Geopolitical Stakes in the Ukraine Conflict
Ukraine sits at the front line of the Europe‑U.S. security equation. While former President Trump’s rhetoric suggested a “hands‑off” approach, the reality is that the war’s outcome will reshape the continent’s power balance. A 2023 Brookings study estimates that a prolonged conflict could cost the EU €210 billion in lost trade and security expenditures.
Economic Leverage: Sanctions, Energy, and the “Asset‑to‑Loan” Debate
Sanctions have become the primary tool in the U.S.–EU toolkit. Converting frozen Russian assets into a loan for Kyiv is being discussed at the European Council. If approved, this move could unlock up to $50 billion in financing, but it also raises legal challenges under international law.
Energy security adds another layer of complexity. The EU’s dependence on Russian gas fell from 40 % in 2021 to under 15 % in 2024, thanks to diversification efforts highlighted by the International Energy Agency (IEA 2024 report).
Italy’s Balancing Act: From Populism to Pragmatism
Prime Minister Giorgia Meloni’s government is caught between U.S. pressure and domestic political realities. While her right‑wing coalition shares rhetoric with Italy’s Lega and Five Star parties, Orsina warns that returning to the 2018 “populist‑establishment” split could destabilize Italy’s foreign policy.
Case in point: In 2023, Italy voted against a European resolution to expand NATO’s missile defenses, signaling a tentative drift toward a more independent stance. However, a sudden escalation in Ukraine could force a rapid realignment.

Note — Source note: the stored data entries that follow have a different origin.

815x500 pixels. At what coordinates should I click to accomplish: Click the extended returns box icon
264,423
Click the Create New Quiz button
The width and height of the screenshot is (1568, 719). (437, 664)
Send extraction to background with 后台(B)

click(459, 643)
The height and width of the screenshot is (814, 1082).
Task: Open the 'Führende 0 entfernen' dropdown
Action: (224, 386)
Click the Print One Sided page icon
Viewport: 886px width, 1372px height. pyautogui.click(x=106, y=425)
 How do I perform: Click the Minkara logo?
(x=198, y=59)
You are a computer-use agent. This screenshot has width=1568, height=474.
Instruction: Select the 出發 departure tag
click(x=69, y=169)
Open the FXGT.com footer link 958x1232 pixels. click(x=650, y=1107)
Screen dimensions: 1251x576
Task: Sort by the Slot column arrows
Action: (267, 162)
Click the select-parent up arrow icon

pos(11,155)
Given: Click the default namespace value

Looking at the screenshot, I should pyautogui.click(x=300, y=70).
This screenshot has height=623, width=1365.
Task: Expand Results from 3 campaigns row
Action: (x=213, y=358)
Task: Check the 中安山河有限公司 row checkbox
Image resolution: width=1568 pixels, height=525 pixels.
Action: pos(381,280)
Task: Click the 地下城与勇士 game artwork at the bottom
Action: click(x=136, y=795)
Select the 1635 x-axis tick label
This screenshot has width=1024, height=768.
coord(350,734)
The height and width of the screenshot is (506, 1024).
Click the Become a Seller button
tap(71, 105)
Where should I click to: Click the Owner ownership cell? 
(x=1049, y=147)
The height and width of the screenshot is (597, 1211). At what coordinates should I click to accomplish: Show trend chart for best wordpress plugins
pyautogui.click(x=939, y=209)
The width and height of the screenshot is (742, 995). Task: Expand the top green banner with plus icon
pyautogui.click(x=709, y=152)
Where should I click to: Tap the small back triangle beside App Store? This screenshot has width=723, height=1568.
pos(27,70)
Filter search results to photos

Future Trends Shaping the EU‑U.S. Relationship
1. Deepening Security Cooperation Beyond NATO
Expect a rise in bilateral security projects focused on cyber‑defense and space. The EU’s European Defence Fund plans to allocate €13 billion by 2027, with a significant share earmarked for joint U.S.–EU initiatives.
2. “Green” Trade Policies as a New Bargaining Chip
Climate goals are becoming a diplomatic lever. The U.S. Inflation Reduction Act (IRA) offers tax credits for clean‑energy imports, prompting the EU to negotiate “green tariffs” that could reshape supply chains for wind turbines, lithium batteries, and hydrogen.
3. Institutional Resilience: A More Formalized EU‑U.S. Dialogue
Both sides are drafting a “Transatlantic Strategic Framework” that would institutionalize regular high‑level consultations on trade, technology, and security. This framework could mitigate ad‑hoc crises caused by political turnover in Washington or Brussels.
Frequently Asked Questions
- Will the EU ever stop supporting Ukraine?
- Unlikely. Even if U.S. policy shifts, the geopolitical importance of a stable Eastern Europe makes Ukrainian aid a core EU priority.
- How could “asset‑to‑loan” financing affect the Russian economy?
- It would further isolate Russia from global capital markets, increasing the cost of borrowing and potentially accelerating a recession.
- Is Italy’s foreign policy likely to diverge from the EU?
- Short‑term differences may appear, but long‑term strategic interests—especially security and trade—keep Italy aligned with broader EU positions.
- What role does energy security play in the EU‑U.S. relationship?
- Energy diversification reduces Russia’s leverage, while joint investments in renewables create new areas of cooperation between Washington and Brussels.